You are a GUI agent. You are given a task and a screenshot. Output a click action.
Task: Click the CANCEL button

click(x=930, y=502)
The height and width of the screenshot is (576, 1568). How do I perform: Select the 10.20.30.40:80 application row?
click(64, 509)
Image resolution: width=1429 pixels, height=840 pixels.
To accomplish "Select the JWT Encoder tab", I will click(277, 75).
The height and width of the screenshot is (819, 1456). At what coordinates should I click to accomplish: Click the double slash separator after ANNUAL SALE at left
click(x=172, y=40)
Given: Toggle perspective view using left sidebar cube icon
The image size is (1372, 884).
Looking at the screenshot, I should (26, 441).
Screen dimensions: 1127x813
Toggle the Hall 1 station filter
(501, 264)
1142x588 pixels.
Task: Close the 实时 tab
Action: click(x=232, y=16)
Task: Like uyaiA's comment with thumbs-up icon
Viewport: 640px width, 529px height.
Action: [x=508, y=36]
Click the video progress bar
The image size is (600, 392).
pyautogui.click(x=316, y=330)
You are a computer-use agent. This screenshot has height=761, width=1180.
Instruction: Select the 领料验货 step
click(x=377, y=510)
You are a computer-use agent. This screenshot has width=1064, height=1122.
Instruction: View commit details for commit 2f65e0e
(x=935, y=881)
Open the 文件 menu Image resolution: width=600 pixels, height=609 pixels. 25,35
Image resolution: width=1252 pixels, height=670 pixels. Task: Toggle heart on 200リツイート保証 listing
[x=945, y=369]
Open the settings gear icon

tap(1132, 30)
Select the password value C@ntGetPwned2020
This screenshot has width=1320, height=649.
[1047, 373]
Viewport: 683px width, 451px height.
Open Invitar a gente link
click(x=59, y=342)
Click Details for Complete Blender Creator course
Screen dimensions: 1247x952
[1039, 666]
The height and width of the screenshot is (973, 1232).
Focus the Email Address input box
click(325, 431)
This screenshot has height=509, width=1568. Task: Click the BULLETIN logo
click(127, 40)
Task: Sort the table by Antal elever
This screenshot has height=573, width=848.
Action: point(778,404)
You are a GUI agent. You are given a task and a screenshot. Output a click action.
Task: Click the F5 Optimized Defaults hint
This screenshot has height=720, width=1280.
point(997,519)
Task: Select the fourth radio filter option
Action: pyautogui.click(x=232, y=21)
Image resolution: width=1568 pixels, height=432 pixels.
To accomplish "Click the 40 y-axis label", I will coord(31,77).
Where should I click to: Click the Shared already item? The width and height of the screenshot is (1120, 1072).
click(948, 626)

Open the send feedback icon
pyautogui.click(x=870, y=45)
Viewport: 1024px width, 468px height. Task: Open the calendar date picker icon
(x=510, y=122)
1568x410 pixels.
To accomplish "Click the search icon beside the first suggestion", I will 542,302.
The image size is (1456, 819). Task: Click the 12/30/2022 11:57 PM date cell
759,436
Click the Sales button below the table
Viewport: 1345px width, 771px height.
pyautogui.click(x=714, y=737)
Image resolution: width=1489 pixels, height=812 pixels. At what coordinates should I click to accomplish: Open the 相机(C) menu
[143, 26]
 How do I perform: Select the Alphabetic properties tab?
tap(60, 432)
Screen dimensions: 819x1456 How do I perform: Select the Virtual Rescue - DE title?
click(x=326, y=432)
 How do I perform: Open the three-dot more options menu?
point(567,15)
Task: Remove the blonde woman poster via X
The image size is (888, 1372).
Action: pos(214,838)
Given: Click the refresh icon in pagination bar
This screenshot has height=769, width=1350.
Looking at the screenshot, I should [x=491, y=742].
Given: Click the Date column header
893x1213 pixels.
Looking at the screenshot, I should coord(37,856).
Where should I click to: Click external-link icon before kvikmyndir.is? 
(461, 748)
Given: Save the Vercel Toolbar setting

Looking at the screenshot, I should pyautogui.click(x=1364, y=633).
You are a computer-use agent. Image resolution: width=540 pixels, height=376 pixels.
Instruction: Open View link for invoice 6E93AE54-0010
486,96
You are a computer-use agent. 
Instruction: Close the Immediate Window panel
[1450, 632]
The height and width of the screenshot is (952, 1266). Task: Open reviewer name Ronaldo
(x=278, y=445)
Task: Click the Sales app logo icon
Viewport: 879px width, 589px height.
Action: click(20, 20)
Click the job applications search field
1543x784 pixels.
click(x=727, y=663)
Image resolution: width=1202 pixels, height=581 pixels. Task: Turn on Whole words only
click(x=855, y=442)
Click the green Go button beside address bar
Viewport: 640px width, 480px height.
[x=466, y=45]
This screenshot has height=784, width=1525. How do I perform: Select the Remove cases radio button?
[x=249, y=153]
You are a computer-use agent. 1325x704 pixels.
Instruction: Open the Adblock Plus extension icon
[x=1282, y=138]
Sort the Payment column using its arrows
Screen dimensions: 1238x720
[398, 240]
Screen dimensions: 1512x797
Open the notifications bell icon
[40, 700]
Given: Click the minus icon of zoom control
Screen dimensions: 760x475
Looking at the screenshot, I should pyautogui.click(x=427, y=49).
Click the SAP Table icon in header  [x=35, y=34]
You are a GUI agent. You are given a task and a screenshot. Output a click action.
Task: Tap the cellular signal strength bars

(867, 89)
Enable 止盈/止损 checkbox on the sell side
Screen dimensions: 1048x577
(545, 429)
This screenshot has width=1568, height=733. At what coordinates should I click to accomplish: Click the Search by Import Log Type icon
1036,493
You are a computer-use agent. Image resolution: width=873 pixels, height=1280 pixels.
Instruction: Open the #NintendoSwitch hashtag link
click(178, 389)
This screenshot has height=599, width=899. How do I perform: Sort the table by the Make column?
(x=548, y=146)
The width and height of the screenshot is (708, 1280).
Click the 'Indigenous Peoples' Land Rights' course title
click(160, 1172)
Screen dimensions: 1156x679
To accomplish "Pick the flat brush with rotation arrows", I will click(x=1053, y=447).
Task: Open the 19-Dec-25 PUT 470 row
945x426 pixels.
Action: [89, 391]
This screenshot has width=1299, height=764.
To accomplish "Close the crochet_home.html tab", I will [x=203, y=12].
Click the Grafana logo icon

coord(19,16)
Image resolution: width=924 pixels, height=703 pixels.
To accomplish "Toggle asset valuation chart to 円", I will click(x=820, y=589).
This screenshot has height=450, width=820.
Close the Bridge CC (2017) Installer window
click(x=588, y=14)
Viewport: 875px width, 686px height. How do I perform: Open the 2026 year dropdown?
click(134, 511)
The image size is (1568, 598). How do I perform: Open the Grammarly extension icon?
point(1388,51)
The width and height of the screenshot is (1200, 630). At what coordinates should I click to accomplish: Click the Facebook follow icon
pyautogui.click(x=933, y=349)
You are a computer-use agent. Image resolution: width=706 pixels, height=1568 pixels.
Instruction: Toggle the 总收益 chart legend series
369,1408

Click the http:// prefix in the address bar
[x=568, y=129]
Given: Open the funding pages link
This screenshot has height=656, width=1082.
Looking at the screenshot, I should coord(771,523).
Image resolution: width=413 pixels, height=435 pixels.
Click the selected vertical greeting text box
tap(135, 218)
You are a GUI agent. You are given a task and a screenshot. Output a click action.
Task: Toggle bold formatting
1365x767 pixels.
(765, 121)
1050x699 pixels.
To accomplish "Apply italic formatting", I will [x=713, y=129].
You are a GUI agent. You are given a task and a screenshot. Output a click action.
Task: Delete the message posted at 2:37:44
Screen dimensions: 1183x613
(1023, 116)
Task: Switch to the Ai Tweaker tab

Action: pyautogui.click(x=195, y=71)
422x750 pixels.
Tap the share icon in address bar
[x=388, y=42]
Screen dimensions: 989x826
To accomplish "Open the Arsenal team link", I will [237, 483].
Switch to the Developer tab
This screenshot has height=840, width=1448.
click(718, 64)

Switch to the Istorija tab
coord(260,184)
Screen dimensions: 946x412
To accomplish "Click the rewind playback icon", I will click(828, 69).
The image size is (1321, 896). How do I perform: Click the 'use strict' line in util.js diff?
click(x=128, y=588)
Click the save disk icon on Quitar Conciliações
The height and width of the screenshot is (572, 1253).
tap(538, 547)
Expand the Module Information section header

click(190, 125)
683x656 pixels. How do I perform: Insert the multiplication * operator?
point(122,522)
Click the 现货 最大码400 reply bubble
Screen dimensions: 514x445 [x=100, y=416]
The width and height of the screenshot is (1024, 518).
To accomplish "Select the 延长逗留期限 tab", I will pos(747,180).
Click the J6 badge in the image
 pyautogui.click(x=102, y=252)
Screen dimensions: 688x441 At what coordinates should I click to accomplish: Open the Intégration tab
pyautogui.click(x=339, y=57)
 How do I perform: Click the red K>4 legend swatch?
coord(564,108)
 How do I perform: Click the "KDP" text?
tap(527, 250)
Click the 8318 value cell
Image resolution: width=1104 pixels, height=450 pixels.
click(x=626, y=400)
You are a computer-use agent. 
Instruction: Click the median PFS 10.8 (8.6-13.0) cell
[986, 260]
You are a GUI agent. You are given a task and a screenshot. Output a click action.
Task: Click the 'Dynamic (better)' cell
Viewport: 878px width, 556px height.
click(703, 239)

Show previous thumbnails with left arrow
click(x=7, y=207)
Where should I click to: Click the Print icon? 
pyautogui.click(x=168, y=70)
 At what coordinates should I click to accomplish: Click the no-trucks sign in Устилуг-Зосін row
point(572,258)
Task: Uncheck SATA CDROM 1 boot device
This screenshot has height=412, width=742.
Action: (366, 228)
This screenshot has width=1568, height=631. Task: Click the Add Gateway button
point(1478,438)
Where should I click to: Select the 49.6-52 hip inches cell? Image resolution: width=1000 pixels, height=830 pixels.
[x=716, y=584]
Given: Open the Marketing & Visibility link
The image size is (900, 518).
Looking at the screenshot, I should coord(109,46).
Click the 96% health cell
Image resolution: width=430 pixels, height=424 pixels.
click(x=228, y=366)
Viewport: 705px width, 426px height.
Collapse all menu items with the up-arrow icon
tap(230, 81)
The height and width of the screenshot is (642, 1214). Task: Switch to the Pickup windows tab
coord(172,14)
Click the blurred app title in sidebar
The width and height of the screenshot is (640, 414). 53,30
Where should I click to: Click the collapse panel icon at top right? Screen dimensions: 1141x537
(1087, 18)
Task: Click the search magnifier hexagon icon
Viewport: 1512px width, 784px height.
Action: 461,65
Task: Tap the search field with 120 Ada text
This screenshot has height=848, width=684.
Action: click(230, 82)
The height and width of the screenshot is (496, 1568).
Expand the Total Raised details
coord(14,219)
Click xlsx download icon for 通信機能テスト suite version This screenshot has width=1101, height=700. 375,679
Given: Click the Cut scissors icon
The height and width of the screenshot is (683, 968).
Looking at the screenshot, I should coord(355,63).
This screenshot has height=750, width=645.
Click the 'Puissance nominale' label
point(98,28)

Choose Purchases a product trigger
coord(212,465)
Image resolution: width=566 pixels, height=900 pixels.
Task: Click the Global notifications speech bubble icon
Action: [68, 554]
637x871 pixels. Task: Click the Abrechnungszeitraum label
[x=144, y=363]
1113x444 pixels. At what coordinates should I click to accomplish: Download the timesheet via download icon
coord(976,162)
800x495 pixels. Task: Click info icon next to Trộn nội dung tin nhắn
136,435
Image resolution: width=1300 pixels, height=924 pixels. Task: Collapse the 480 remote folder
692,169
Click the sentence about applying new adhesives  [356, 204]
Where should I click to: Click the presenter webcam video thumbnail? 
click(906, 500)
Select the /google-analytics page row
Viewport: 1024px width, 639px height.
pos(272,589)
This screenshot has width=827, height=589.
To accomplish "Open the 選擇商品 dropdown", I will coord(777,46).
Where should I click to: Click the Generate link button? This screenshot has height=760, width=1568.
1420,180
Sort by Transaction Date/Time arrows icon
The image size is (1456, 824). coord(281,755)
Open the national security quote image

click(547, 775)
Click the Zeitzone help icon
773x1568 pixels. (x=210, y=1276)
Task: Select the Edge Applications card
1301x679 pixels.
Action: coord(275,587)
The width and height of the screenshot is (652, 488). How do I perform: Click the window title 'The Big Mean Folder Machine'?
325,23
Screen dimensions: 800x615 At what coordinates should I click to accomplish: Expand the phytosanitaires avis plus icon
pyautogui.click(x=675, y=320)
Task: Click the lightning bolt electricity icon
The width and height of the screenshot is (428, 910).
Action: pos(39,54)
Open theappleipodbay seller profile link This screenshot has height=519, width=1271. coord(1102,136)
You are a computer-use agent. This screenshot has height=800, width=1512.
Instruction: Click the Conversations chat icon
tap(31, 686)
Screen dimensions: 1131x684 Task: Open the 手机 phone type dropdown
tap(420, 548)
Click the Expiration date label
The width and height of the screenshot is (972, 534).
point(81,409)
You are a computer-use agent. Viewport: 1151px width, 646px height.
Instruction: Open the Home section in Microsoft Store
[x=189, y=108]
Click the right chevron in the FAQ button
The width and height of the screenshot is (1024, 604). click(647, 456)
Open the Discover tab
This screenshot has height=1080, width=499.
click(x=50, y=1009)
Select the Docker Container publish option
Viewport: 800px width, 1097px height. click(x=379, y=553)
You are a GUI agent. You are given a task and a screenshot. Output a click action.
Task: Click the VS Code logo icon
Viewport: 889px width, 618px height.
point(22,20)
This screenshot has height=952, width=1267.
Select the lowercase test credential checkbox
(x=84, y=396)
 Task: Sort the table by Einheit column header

-*-*-

• PROMPT: Could you write out, exactly as they stand, only the lines above that begin at the line with "945x426 pixels." and stop after the line with "Image resolution: width=413"?

• SOLUTION:
945x426 pixels.
Action: [89, 391]
This screenshot has width=1299, height=764.
To accomplish "Close the crochet_home.html tab", I will [x=203, y=12].
Click the Grafana logo icon

coord(19,16)
Image resolution: width=924 pixels, height=703 pixels.
To accomplish "Toggle asset valuation chart to 円", I will click(x=820, y=589).
This screenshot has height=450, width=820.
Close the Bridge CC (2017) Installer window
click(x=588, y=14)
Viewport: 875px width, 686px height. How do I perform: Open the 2026 year dropdown?
click(134, 511)
The image size is (1568, 598). How do I perform: Open the Grammarly extension icon?
point(1388,51)
The width and height of the screenshot is (1200, 630). At what coordinates should I click to accomplish: Click the Facebook follow icon
pyautogui.click(x=933, y=349)
You are a computer-use agent. Image resolution: width=706 pixels, height=1568 pixels.
Instruction: Toggle the 总收益 chart legend series
369,1408

Click the http:// prefix in the address bar
[x=568, y=129]
Given: Open the funding pages link
This screenshot has height=656, width=1082.
Looking at the screenshot, I should coord(771,523).
Image resolution: width=413 pixels, height=435 pixels.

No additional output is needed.